My New Gender Workbook
What
“A step-by-step guide to achieving world peace through gender anarchy and sex positivity.”
Format
- Book with clear chapters
- Designed to look like composition notebook (cover)
- Mostly text, with some images
Content
- Narrative text describing different aspects of gender identity
- 3 Kate avatars, representing 3 different Kate identities, with additional commentary/stories, sprinkled throughout text in margins
- Tweets, comments, stories from other voices (often twitter users) about topics in margins
- Incorporating twitter voices even more, whole sections devoted to twitter threads and twitter users answers to questions like, Who Am I?
- Blank (or mostly empty) pages for jotting down ideas, completing Kate’s assignments, several blank pages in the back
- Various exercises, like “The 10 minute a day gender outlaw exercise” (56-57)
- Crossword puzzles
- Section on the beginning about comfort (4-7)
- Concluding chapters explore what to do with new information/understanding developed by completing gender workbook
- Book ends with series of Kate’s favorite “g’nite” tweets that Kate has written
Purpose
A resource/survival guide for readers to use to “put the ideas and theories [introduced/discussed in workbook] to work with the intention of putting an end to the suffering of all sentient beings” (xiii).
Useful for my book?
I like the inclusion of Kate’s many voices (3 different avatars) and the incorporation of tweets (in margins). I wouldn’t mind including some of my own tweets + social media posts (tumblr? instagram?). I also like how Kate uses the margins to create space for alternative accounts–zie puts different voices/theories/ideas beside each other. And, I like Kate’s use of quizzes. I had some quizzes in my last book and found it be a lot of fun to create them.

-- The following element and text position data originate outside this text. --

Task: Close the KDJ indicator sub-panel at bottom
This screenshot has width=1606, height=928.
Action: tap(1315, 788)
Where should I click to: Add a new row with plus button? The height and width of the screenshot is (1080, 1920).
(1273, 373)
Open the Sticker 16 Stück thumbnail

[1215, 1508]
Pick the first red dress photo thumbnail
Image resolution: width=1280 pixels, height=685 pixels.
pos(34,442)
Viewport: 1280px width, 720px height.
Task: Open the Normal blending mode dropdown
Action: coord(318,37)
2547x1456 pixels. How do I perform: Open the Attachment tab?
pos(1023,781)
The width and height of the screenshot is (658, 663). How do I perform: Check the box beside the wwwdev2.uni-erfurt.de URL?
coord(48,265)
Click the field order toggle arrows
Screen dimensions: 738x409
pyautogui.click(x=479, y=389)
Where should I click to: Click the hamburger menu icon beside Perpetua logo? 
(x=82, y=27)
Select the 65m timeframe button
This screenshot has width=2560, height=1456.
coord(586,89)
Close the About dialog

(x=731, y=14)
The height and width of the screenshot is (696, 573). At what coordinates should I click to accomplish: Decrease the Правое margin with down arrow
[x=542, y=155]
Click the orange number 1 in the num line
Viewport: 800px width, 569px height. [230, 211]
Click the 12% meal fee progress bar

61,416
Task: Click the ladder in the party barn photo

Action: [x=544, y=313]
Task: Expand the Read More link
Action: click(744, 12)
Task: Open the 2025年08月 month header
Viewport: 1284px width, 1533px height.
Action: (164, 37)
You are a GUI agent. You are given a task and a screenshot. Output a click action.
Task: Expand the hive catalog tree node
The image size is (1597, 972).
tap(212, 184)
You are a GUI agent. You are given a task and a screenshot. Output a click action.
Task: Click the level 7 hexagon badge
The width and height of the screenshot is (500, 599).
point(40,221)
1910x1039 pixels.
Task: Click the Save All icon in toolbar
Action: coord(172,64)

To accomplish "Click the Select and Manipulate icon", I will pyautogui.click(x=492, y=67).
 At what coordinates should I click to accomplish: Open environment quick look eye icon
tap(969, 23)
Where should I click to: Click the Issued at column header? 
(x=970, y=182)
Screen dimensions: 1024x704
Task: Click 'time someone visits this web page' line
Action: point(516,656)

I appreciate how Kate leaves some blank pages at the end and encourages readers to write on/in the text. For my project, I want to experiment with how to get readers to take notes, write in margins. Is leaving bigger margins enough? Should I provide instructions/exercises for writing in the book? I’m not sure about this one. Does it become too heavy-handed when you ask the reader to write in the margins? How do you encourage that marginalia without requesting it?